Task goal
Filter this material down to the lines that contain the string "click", and return those lines.

Available records section start

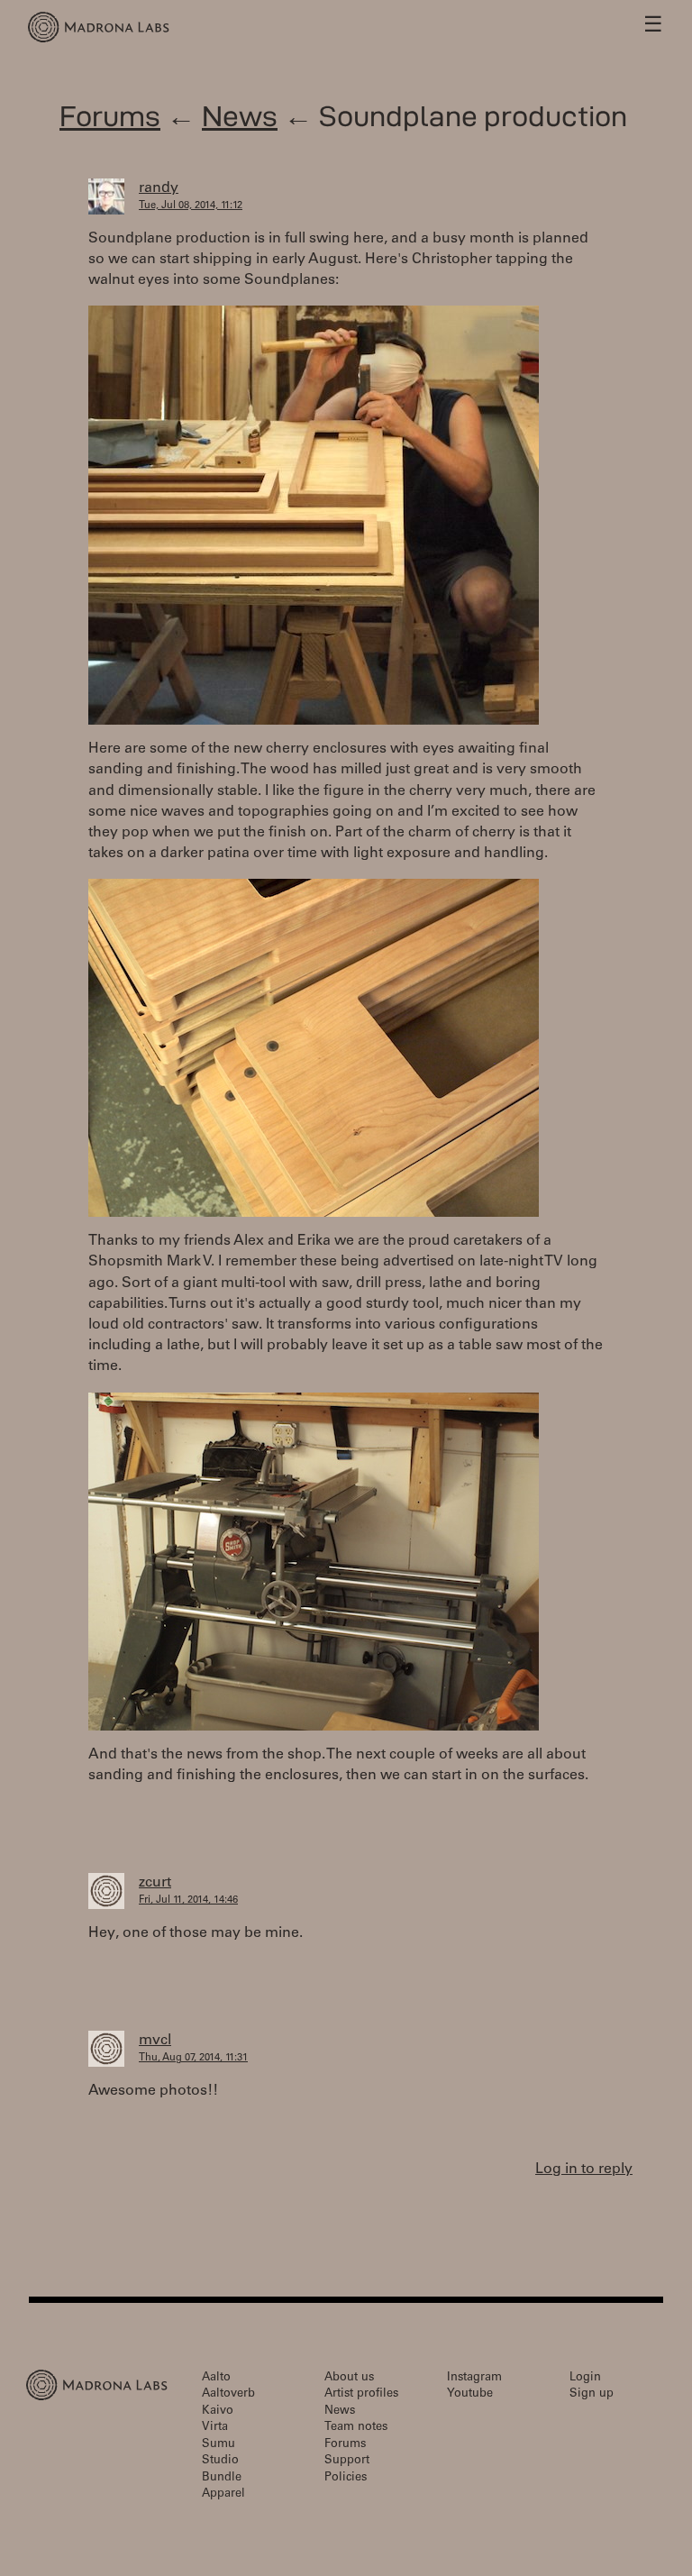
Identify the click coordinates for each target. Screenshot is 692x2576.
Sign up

Available records section end
Available records section start

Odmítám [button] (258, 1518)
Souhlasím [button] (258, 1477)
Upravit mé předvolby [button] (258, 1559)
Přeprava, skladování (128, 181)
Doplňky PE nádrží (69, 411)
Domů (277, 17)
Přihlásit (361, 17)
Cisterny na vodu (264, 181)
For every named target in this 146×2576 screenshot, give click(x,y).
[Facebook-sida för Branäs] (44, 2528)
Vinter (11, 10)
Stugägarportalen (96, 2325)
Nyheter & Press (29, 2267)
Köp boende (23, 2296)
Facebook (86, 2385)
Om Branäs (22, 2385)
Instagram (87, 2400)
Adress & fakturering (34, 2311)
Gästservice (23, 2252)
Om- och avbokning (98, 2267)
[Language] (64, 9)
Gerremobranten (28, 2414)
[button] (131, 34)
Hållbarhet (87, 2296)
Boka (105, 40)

Available records section end

Completed exercise
Identify the click coordinates for each target. Screenshot is 692x2576.
For every named target in this 146×2576 screenshot, give click(x,y).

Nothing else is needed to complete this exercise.